What needs to be done:
Identify each line of the material below that contains the string "height", matching case exactly, and copy those lines.

[START Records provided]

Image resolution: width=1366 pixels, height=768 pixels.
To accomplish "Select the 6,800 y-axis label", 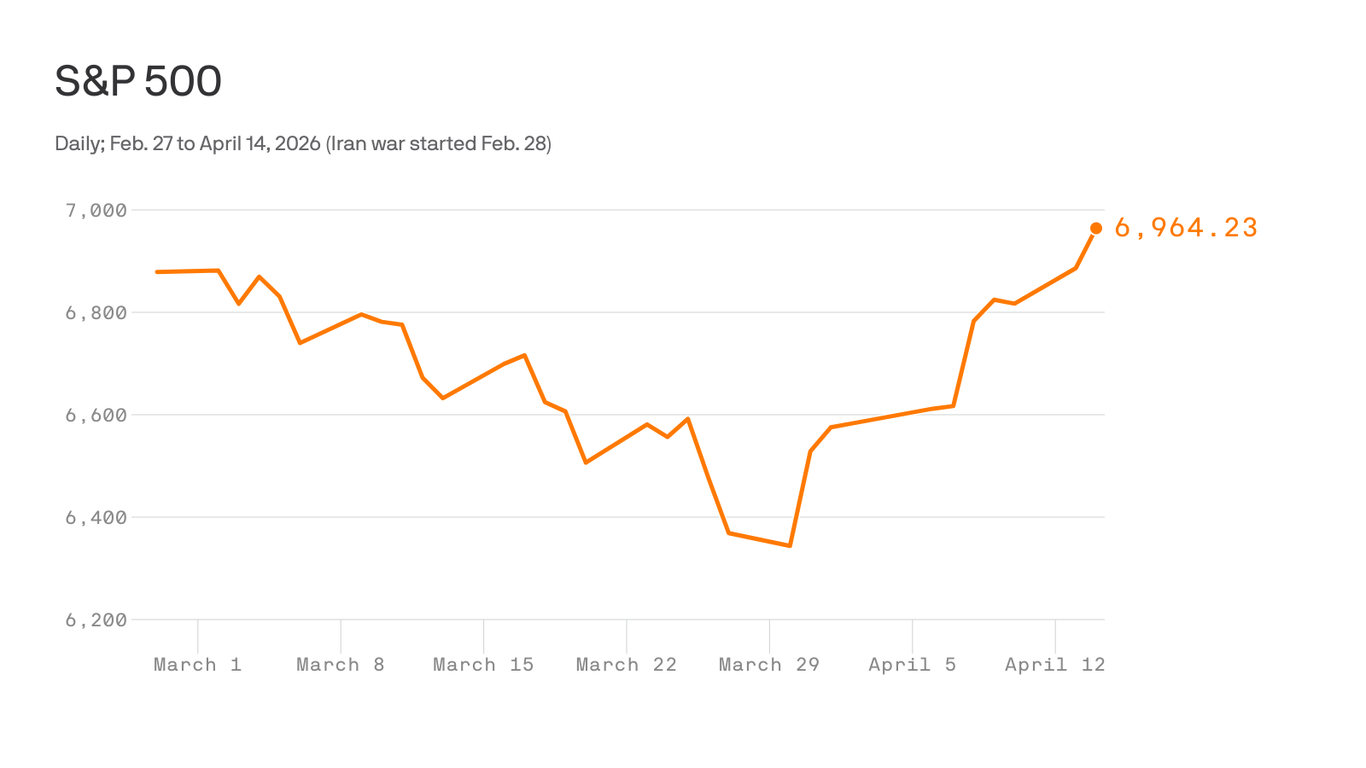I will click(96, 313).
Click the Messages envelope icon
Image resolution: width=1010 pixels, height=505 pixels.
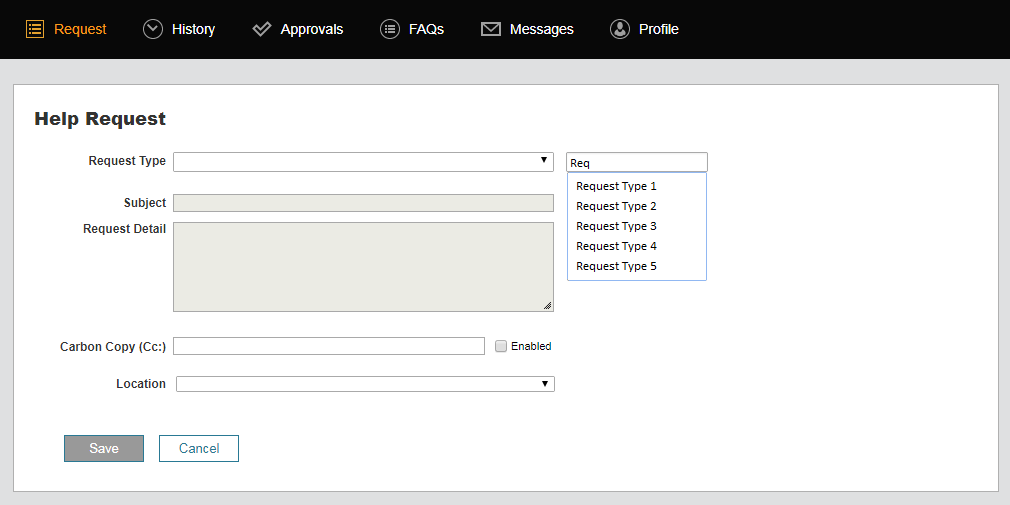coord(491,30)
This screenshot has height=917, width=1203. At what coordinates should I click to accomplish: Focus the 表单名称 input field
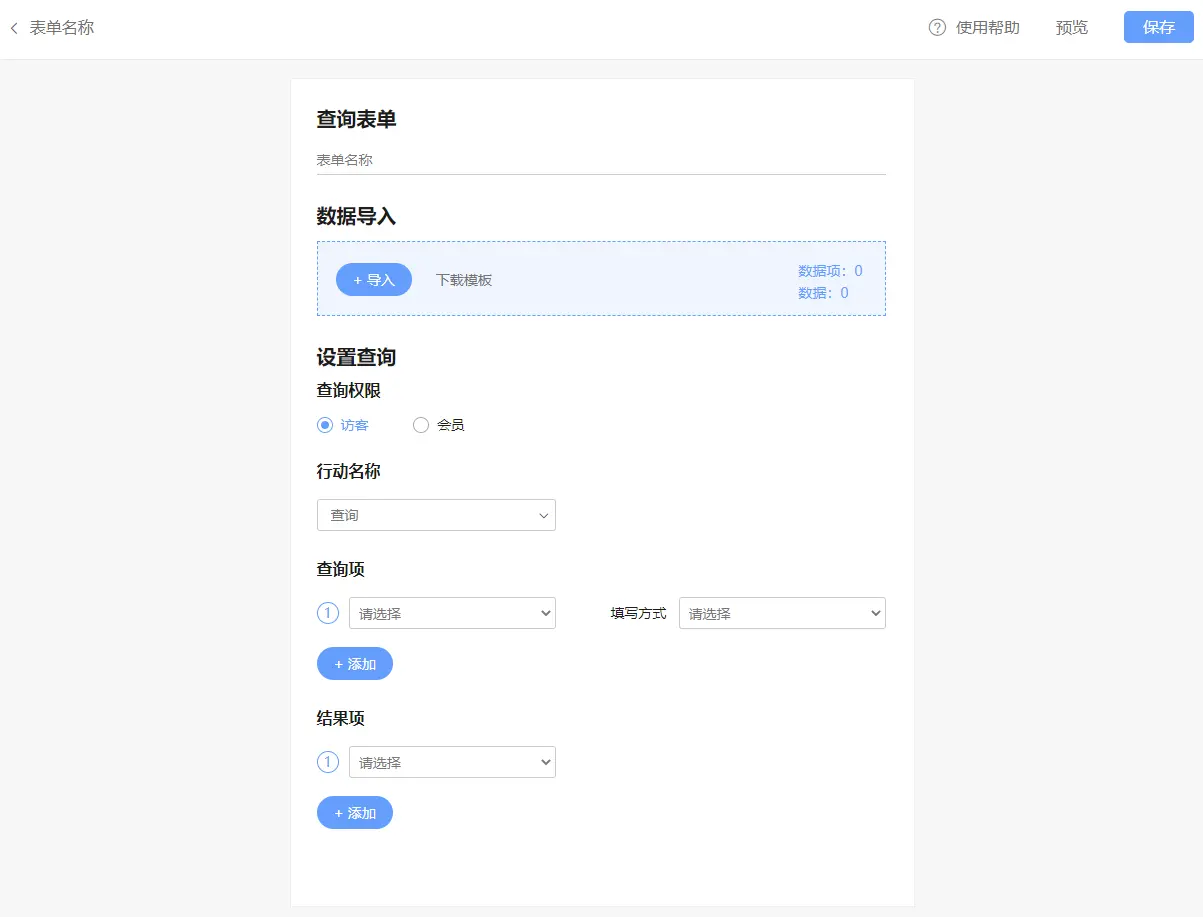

[END Records provided]

Output of the exercise:
Image resolution: width=1366 pixels, height=768 pixels.
Image resolution: width=1010 pixels, height=505 pixels.
This screenshot has height=917, width=1203. At what coordinates should I click to accomplish: Focus the 表单名称 input field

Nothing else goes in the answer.